New data collected on NICU babies could improve treatment, detect problems

Megan Harris with her daughter, RaeLynne, who was born premature. (KXAN Photo/Erin Cargile)
Megan Harris with her daughter, RaeLynne, who was born premature. (KXAN Photo/Erin Cargile)

AUSTIN (KXAN) — New equipment has been installed in local hospital rooms to improve health care for premature babies.

The Seton Healthcare Family and Dell Medical School at UT Austin are teaming up to collect and utilize medical information that, until now, has lived on a patient’s medical chart.

“We’re calling it the neo-natal data warehouse,” said Michael Minks, chief information officer with Seton Healthcare Family.

Special monitors were added to two Seton neonatal intensive care units which collect a baby’s vital signs like heart rate and temperature, and feed it directly to a supercomputer. The data will be hosted by the Texas Advanced Computer Center.

“We are going to use some of the super computers that are available through UT to actually start looking at that data like it’s weather data — start looking for patterns that a human being wouldn’t normally be able to see,” said Minks.

He says a project like this has never been done on this scale. Those patterns could take the guess work and experimentation out of treatment, and make doctors and nurses more precise.

“It will get the babies out of the NICU faster,” said Minks. “It will make them healthier in the long run which is really what we’re trying to do.”

In the short term, it could pinpoint the best treatment during a child’s hospital stay. In the long term, it could let parents know if conditions like autism and cerebral palsy may appear later in life.
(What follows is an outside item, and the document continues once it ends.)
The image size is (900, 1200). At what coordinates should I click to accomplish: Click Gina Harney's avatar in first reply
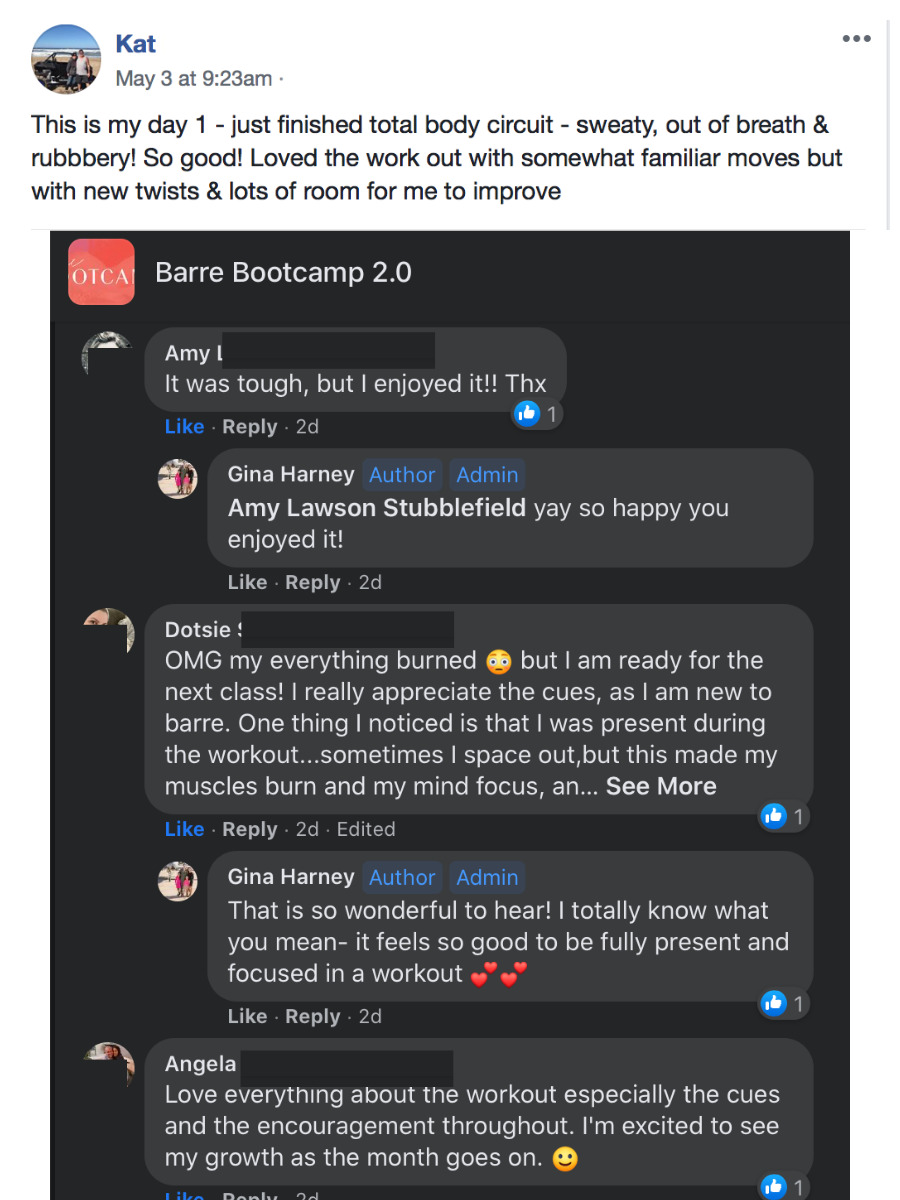tap(178, 479)
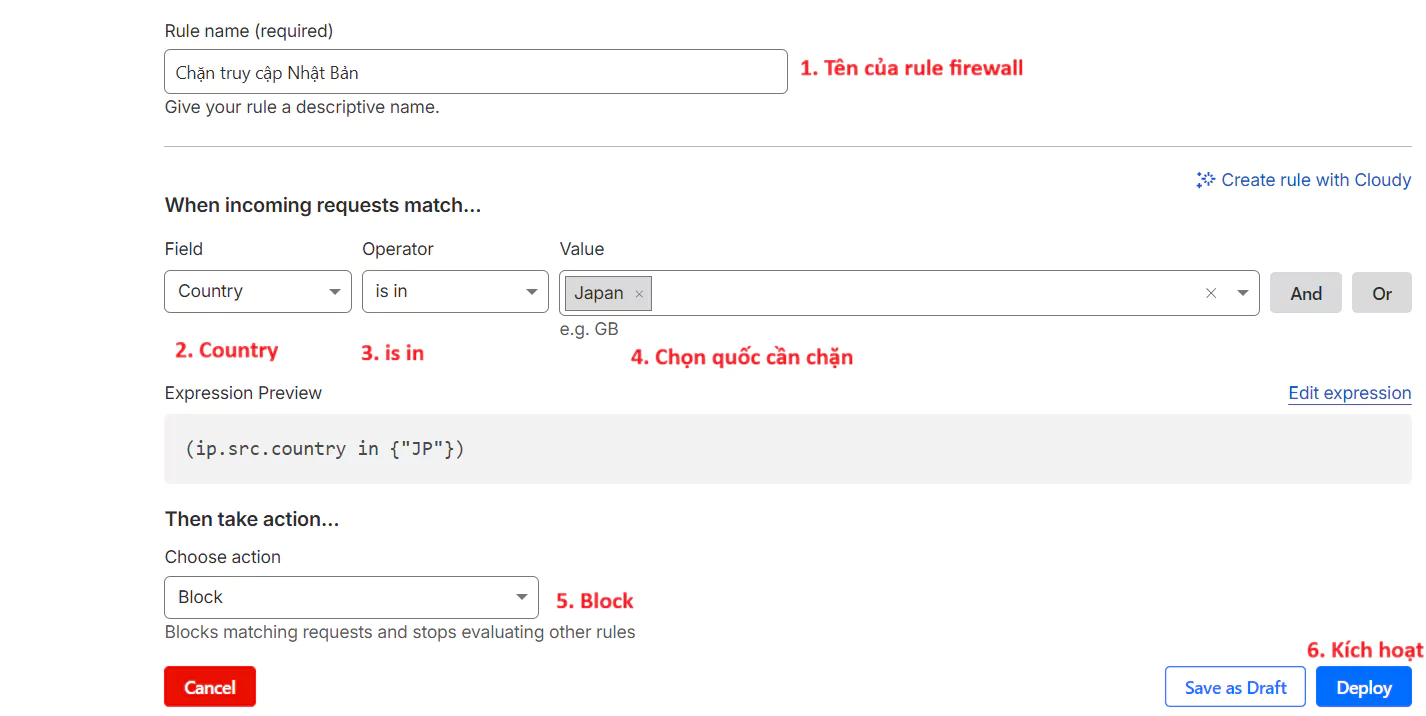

“I think that would be amazing to have that technology,” said Megan Harris. “And I think all of the NICU moms would agree.”

Harris had two of her three children in the NICU during the first days of their lives. Her 3-year-old son, Weston, was there for 31 days after he was born at 33 weeks, and her 4-month-old daughter, RaeLynne, was born at 34 weeks and spent 16 days in the NICU.

“It’s an emotional roller coaster I don’t wish it upon anybody, it’s rough,” said Harris.

The monitors have been installed in two Seton neonatal intensive care units. The next step is getting the data warehouse up and running and then Seton will start to feed information into it.